— What is required —
Without including any pictures, write out the listing below exactly.

— Dataset —
__________________________________________________
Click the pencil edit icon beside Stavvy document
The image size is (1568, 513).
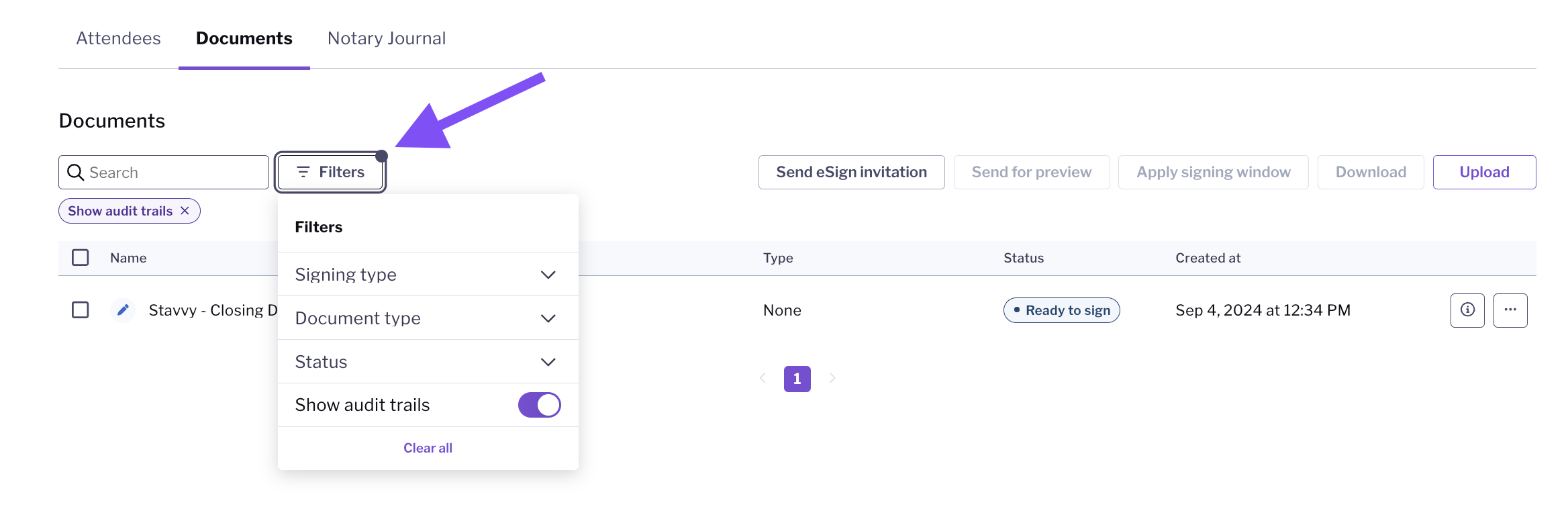tap(123, 310)
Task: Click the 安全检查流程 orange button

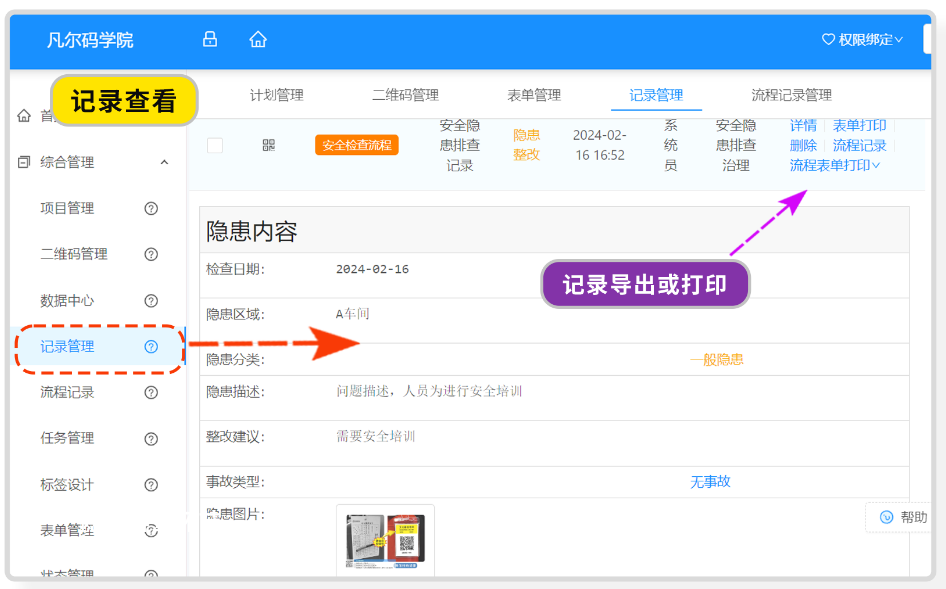Action: 357,143
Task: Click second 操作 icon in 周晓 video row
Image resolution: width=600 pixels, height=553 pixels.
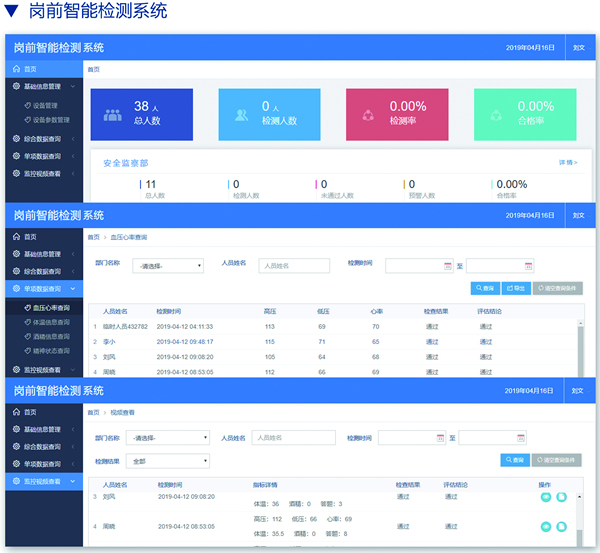Action: pyautogui.click(x=561, y=526)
__________________________________________________
— Answer to this problem —
Click the pencil edit icon beside Stavvy document
The image size is (1568, 513).
tap(123, 310)
Task: Click the 安全检查流程 orange button

Action: 357,143
Task: Click second 操作 icon in 周晓 video row
Image resolution: width=600 pixels, height=553 pixels.
Action: pyautogui.click(x=561, y=526)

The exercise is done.